I might follow the same line of thought further, and show that we must so think of the infinity of God as to make it compatible with change in Him. For if we push the idea of absolute infinity to the extreme, we arrive at the idea of a dead God; for all willing and acting imply change; and to will and act is to live. If there must be in a right idea of God that which is eternal and unchangeable, there must also be that which is mutable. We must even reconcile it with the conception of process in Him; for processes which we see in nature must be remote reflections of processes which take place in Him. There must be in Him infinite becoming as well as infinite being. In a word, we are compelled by our assumptions to think of God under many of the categories which are applicable to finite being; with a specific difference, however, as they are conceived to apply to Him.

The problem stated by Mr Stock is not solved by these considerations, but it becomes capable of being stated in another form. Is it conceivable that a God of infinite love and wisdom would create a world in which evil was possible? or,-to confine ourselves to man, in whom alone of created beings moral evil (which is the graver problem) is found,-would create man with some element in his nature which, although not in itself evil, was capable of becoming evil? "No one," says Mr Stock, "who allows evil is good." Surely he must be conscious of the ambiguity lurking in the word "allows." It may mean either "allows as approving" or "permits though disapproving." Many a good father and mother have permitted, and in this sense" allowed," a headstrong boy to take a course they disapproved, because they felt that further opposition from them would do harm rather than good, and that their boy must learn wisdom, if at all, from experience, and not from their teaching. Can there be anything answering to this "disapproving permission" in God?

An answer to this question is given by Swedenborg, discursively throughout his theological works. I do not attempt to discuss its validity, though I regard it as the only rational interpretation of the facts of life which is consistent with the belief that the whole universe has been created and is maintained in being by an infinitely loving and wise God. I merely wish to show that the terms of the problem stated by Mr Stock are interpretable in a sense which abolishes his dilemma.

The chief assumptions involved in this explanation are the following:The end or motive of creation is a vast and ever-increasing heavenly society composed of human beings.

Heaven consists in the presence of God in the whole and every member of it, as the spring of every activity; this intimate government and control being wholly in accordance with the affections of those who are subject to it.

The possibility of any individual becoming a member of this society depends upon an organic spiritual fitness. Psychologically it depends on his possession of some degree of the love of goodness or usefulness for its own sake.

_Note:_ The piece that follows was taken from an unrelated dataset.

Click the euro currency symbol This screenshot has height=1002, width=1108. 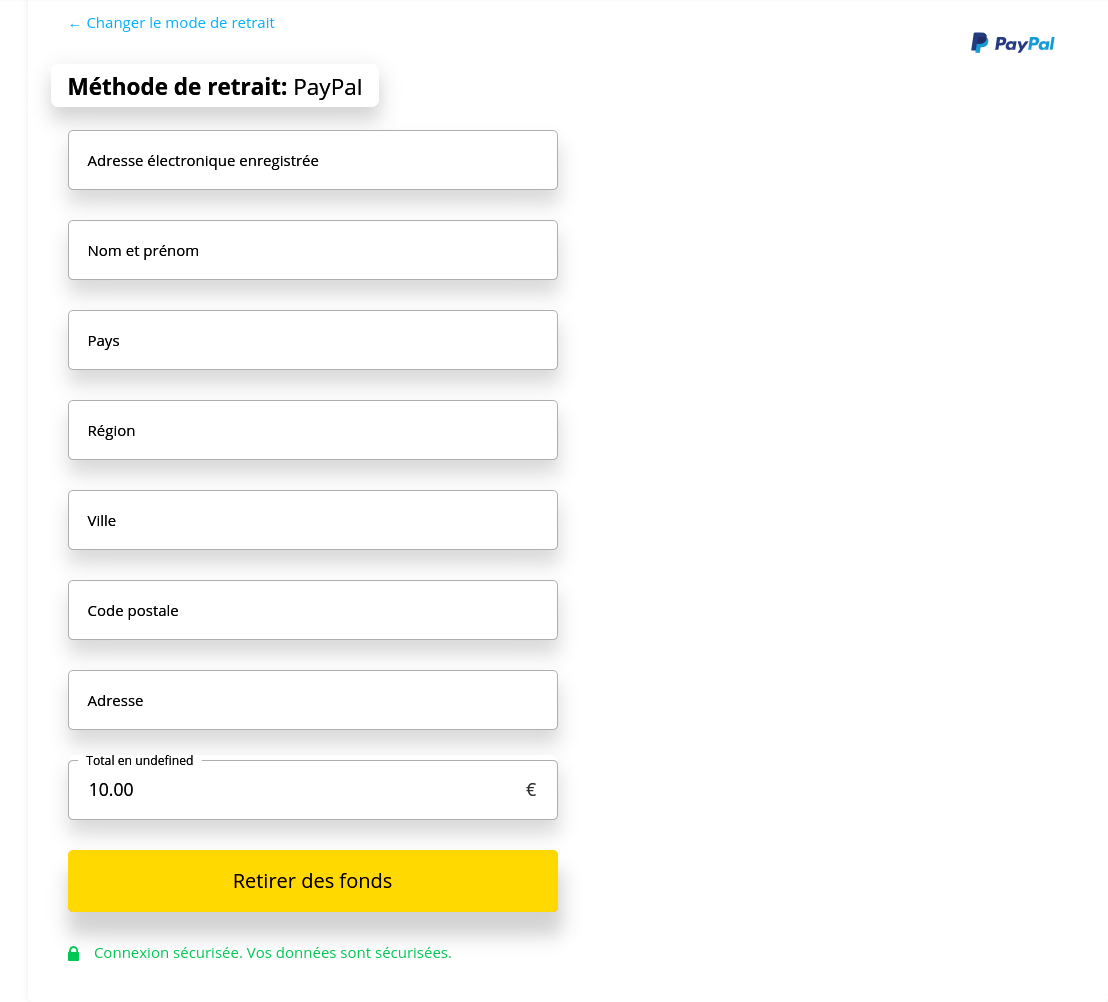(x=531, y=789)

This disinterested love of goodness is acquired, and acquired only, by a man's choice between good and evil, as they present themselves to him, during his life on earth. As to man's bodily nature, he is an animal like other animals. He is man because he has, added to this animal nature, a higher nature which brings him into contact with a whole world of spiritual facts which never present themselves to a merely animal mind. If man is really to have the power of choosing the better, he must be able to choose the worse. If he had not this power, he would be a mere automaton, mechanically obedient to the impulses that played upon him; destitute alike of virtue as of vice. Of such beings a heaven of willing

obedience could not be formed.

I hold that on the basis of these assumptions it is perfectly conceivable that a God of infinite love and wisdom should create man with a power of self-determination, out of which evil could arise, not by the act of God, but by the act of man through a power which God conferred upon him. To this extent God must be responsible for the existence of evil; responsible, that is, not as originating, nor as approving it, but as having created the conditions out of which evil could arise as well as good; because without these conditions the highest order of created beings— the likest God, self-limited by good like Him, through Him and under Him—would have been impossible. All that we could justly expect would be that whatever the choice might be, for good or evil, the best results possible under the given conditions would be educed for the individual and the race. If the choice of evil be final and irrevocable, we must still be able to regard Hell itself as a provision of the Divine mercy for those whose states are such as to preclude any method of government less sternly punitive.

LONDON.

J. HOWARD SPALDING.

THE GLADNESS OF THE PURITANS.

(Hibbert Journal, July 1904, p. 848. Review of The Cambridge History, by H. S. Perris.)

THE very title of the book would make one hesitate to rank Grace Abounding among the literary expressions of "the religion of the Law and not of the Gospel," or to find in it little but "a message of fear and not of gladness."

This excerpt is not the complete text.